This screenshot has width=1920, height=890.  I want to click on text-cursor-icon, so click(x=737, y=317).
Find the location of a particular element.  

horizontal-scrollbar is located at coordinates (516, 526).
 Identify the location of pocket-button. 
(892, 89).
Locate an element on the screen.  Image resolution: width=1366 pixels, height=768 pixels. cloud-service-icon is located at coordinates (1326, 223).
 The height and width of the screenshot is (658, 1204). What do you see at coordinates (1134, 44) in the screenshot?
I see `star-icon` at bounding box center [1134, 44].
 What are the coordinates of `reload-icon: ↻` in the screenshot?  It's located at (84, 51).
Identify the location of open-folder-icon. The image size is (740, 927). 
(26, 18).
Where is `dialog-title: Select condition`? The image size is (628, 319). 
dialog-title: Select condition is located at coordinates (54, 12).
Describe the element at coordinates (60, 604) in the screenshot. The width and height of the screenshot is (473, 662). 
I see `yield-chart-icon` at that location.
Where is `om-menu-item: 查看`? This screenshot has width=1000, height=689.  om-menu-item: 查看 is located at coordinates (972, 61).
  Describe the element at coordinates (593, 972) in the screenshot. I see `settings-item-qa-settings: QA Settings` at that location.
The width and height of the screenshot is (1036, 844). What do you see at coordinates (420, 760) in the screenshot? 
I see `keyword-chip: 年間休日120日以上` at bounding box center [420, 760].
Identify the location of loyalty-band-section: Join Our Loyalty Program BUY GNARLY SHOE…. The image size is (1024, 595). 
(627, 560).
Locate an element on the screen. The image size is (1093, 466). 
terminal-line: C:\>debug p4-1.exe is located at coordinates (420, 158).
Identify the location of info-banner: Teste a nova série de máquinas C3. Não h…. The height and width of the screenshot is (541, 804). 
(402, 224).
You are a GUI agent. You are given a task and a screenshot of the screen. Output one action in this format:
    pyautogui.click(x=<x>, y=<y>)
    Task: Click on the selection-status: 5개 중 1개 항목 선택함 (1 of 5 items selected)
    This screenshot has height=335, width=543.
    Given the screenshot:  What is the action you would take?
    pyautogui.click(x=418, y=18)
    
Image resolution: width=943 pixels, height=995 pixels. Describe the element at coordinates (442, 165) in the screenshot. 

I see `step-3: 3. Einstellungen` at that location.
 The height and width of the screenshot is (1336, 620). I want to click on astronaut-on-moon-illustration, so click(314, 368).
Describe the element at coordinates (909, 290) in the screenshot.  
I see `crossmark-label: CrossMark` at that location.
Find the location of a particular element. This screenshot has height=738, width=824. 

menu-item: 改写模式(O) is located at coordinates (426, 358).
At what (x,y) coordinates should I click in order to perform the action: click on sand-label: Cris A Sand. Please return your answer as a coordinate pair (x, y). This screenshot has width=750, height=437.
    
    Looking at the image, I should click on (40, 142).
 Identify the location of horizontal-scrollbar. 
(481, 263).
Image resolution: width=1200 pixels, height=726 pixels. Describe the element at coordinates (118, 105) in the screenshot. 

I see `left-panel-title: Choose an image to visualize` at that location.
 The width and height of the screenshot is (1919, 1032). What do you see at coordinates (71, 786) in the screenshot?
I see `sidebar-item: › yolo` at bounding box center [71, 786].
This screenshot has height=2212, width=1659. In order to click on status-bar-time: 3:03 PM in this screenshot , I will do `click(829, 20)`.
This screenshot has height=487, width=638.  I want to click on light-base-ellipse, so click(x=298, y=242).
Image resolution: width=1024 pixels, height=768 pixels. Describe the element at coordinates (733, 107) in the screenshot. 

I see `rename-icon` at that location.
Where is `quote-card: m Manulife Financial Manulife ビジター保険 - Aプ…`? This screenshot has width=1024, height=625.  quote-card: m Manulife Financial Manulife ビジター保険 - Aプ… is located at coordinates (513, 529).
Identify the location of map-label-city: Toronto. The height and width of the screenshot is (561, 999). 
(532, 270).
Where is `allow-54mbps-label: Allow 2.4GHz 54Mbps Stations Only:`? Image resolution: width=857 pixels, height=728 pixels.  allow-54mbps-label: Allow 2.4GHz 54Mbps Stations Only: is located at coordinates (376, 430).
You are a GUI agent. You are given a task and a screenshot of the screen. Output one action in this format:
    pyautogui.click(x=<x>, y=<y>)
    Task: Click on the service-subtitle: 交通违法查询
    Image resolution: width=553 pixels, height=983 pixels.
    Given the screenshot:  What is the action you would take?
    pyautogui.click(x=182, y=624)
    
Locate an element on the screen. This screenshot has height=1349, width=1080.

→ **INSTRUCTION**: Extract every line of the data above that contains the word "order", and copy each one in full.

→ **REPLY TO THE EXERCISE**:
At what (x,y) coordinates should I click in order to perform the action: click on sand-label: Cris A Sand. Please return your answer as a coordinate pair (x, y). This screenshot has width=750, height=437.
This screenshot has height=2212, width=1659. In order to click on status-bar-time: 3:03 PM in this screenshot , I will do `click(829, 20)`.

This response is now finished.